→ **Ziel der Übung**:
Mit welcher Partei hat die FPÖ laut dem unten stehenden Ausgangstext als einzige Partei einen Freundschaftsvertrag abgeschlossen?

→ **Ausgangstext**:

——

Die Enthüllungen der internationalen Investigativrecherche "Cyprus Confidential" gewähren einen tiefen Einblick in fragwürdige Geschäfte, die über undurchsichtige Kanäle über Finanzdienstleister in Zypern abgewickelt wurden. Besondere Aufmerksamkeit gilt dem bisher renommierten deutschen Putin-Biografen Hubert Seipel, der nachweislich mit Geldern aus dem Kreml-Umfeld unterstützt wurde.

Cyprus Confidential
Putin und die Macht des Geldes: Einblicke durch die Investigativrecherche "Cyprus Confidential".
Collage: derStandard/Friesenbichler Foto: APA, AP

Der Fall Seipel veranschaulicht auf beunruhigende Weise die Raffinesse von Wladimir Putins Propagandaapparat. Dieser findet willfährige Handlanger, die dazu beitragen, dass sich illiberale Tendenzen über die Beeinflussung der öffentlichen Meinung ausbreiten können. Über viele Jahre hinweg begleitete Seipel den russischen Präsidenten, stellte sich als "Journalist" dar, wurde als solcher oft zitiert und tingelte durch Talkshows. Allem Anschein nach erhielt er hunderttausende Euro vom Kreml-nahen Oligarchen Alexander Mordaschow, der mittlerweile in der EU sanktioniert ist. Bis zu dieser Enthüllung hatte Seipel in Interviews stets beteuert, kein Sprachrohr Putins zu sein, sondern lediglich die Interessen des anderen verstehen zu wollen.

Ein Leitspruch des Aufdeckungsjournalismus lautet: "Journalismus bedeutet, etwas zu bringen, von dem andere wollen, dass es nicht veröffentlicht wird. Alles andere ist Public Relations." Seipel betrieb demnach PR. Sehr gut bezahlte PR, im Sinne seines Sponsors, im Interesse Putins.

Anbiedern an Moskau

Die Verbundenheit zwischen Seipel und dem russischen Machthaber erinnert an die Beziehung zwischen der FPÖ und Russland. Die österreichischen Freiheitlichen haben als einzige Partei einen Freundschaftsvertrag mit Putins Partei Einiges Russland abgeschlossen. Das Anbiedern an Moskau begann bereits unter dem Ibiza-Duo Heinz-Christian Strache und Johann Gudenus, erreichte mit dem skurrilen Hochzeitstanz von Ex-Außenministerin Karin Kneissl mit Putin einen Höhepunkt und wird nun vom jetzigen Parteichef Herbert Kickl fortgesetzt. Letzterer lehnt gemeinsam mit Gleichgesinnten wie dem ungarischen Premier Viktor Orbán und der AfD-Chefin Alice Weidel die gegen Russland verhängten Sanktionen ab.

——

→ **Bereitgestelltes Material**:
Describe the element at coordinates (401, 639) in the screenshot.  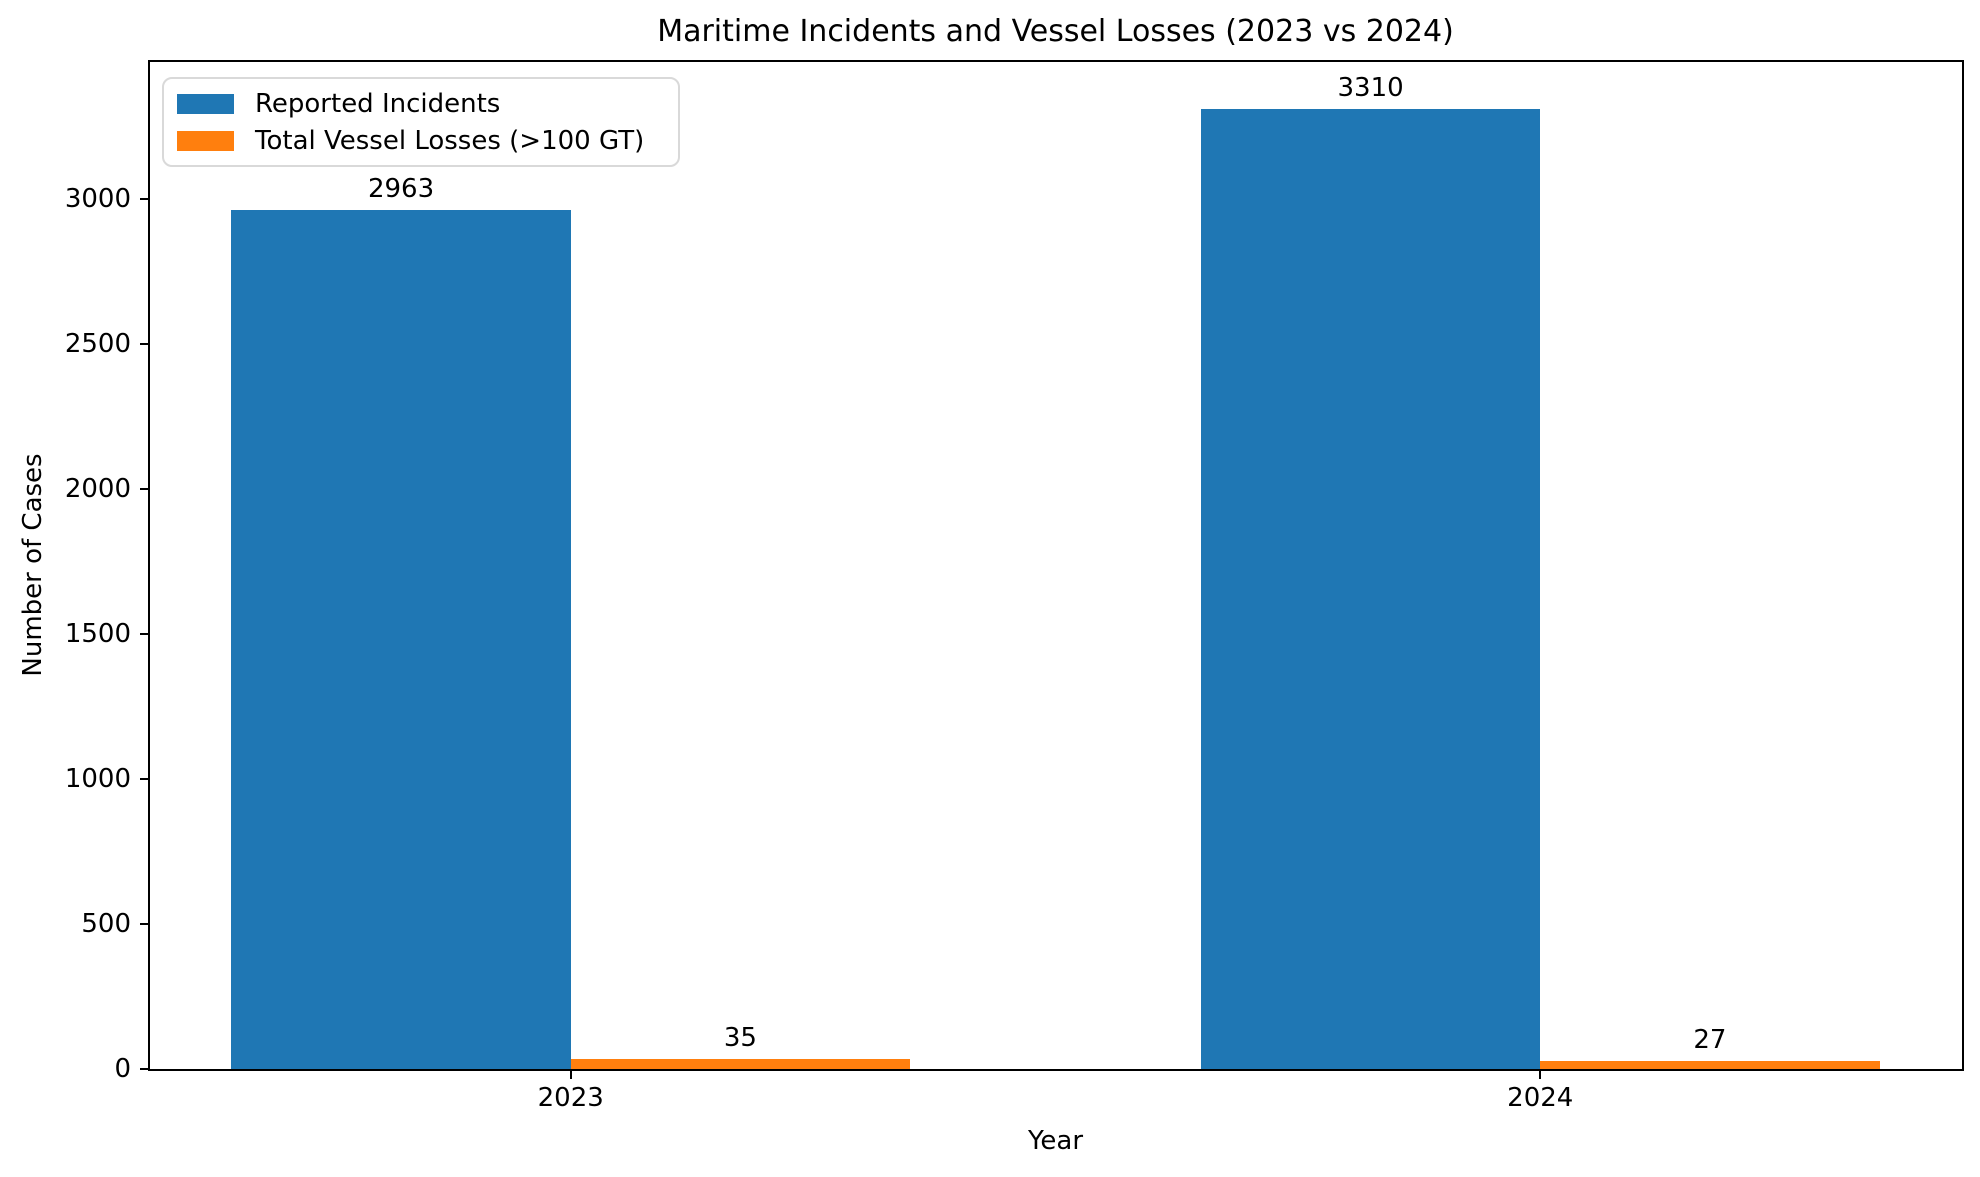
I see `bar-reported-incidents-2023` at that location.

——

→ **Ergebnis der Aufgabe**:
Mit Putins Partei Einiges Russland.